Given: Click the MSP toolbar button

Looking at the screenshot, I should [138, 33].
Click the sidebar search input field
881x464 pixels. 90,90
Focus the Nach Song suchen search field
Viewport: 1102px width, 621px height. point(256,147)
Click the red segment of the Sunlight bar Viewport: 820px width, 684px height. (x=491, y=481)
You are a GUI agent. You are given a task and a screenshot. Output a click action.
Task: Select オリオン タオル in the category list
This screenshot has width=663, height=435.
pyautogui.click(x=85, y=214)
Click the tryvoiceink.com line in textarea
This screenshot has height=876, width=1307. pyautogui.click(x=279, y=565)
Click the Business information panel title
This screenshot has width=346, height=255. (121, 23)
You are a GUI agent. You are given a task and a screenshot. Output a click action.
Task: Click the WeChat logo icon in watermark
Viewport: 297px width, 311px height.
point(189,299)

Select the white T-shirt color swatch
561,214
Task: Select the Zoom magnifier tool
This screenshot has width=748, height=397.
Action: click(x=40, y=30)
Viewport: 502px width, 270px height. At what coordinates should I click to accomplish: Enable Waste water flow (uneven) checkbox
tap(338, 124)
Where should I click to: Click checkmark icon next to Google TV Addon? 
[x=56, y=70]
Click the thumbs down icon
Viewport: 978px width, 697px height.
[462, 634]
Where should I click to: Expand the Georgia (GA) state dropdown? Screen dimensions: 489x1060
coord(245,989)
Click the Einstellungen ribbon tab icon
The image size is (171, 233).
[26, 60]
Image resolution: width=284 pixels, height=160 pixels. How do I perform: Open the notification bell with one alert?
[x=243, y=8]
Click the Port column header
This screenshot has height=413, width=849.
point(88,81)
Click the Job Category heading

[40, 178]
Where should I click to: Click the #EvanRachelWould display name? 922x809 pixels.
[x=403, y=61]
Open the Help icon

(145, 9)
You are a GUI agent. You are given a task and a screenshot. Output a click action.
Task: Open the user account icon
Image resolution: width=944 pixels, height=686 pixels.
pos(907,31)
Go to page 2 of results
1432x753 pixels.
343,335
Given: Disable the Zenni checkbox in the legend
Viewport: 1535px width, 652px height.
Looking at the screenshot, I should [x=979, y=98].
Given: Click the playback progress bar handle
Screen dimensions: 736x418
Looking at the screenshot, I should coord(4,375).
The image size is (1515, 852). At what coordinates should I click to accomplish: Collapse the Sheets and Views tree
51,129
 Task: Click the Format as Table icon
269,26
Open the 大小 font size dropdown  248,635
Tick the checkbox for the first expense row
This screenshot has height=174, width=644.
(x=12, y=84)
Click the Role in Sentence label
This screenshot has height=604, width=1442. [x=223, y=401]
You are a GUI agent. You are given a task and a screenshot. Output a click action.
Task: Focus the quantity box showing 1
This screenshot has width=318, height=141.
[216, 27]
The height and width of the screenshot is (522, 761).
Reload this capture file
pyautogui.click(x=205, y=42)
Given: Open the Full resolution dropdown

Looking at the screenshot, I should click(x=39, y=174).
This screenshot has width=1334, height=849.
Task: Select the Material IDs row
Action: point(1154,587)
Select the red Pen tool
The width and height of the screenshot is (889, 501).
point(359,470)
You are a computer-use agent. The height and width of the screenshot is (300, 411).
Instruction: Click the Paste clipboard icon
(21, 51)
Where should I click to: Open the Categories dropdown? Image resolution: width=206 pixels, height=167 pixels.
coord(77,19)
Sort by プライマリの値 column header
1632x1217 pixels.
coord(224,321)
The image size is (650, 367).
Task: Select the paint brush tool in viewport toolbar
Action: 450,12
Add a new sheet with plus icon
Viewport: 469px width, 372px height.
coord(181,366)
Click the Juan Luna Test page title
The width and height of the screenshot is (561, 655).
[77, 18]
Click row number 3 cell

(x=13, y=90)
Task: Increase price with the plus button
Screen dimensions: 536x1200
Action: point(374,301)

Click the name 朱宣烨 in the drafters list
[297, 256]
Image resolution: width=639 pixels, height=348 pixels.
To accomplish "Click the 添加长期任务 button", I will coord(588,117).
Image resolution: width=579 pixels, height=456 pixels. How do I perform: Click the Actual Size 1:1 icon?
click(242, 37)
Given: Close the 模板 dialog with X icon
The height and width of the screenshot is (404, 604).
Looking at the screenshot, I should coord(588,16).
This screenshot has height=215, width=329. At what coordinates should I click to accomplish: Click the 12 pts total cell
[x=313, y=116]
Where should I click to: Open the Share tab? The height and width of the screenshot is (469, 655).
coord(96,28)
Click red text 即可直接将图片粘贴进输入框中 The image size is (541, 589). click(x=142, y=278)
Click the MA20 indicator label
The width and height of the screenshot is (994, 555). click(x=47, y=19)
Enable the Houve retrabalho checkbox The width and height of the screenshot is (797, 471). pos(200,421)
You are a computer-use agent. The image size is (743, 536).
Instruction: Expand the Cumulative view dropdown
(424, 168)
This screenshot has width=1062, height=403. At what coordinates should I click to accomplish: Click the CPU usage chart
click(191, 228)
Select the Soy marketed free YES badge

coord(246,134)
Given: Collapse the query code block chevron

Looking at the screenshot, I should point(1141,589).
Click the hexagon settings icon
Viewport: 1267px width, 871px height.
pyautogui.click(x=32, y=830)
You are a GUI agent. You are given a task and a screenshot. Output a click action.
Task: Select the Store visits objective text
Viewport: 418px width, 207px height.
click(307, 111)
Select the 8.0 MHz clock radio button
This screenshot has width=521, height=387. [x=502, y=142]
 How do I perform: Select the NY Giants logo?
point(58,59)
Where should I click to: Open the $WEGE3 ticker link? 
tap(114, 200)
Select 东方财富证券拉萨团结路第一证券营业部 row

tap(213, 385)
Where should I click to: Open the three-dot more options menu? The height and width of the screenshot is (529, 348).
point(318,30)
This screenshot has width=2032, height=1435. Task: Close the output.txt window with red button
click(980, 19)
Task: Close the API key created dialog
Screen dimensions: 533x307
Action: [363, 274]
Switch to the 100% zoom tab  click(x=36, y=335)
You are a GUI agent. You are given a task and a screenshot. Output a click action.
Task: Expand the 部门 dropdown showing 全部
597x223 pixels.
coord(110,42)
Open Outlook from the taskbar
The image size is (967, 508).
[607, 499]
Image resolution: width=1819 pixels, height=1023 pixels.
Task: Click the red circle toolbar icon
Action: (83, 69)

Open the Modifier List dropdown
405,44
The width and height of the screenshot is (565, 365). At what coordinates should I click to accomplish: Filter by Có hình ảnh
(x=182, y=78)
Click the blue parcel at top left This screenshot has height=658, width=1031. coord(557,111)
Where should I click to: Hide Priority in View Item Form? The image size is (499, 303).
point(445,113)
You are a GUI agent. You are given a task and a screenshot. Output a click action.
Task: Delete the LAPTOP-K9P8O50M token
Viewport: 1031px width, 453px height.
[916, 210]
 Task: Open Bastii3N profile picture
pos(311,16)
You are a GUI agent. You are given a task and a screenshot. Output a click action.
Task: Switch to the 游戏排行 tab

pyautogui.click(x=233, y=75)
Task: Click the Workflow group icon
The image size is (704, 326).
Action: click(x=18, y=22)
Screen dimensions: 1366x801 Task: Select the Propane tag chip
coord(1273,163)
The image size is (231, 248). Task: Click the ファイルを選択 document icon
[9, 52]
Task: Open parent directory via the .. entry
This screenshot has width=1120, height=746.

==========

» Stated task: How many lines in the items above contain "Switch"? Match capitalization, and reply with the number alone.

» Finished answer: 2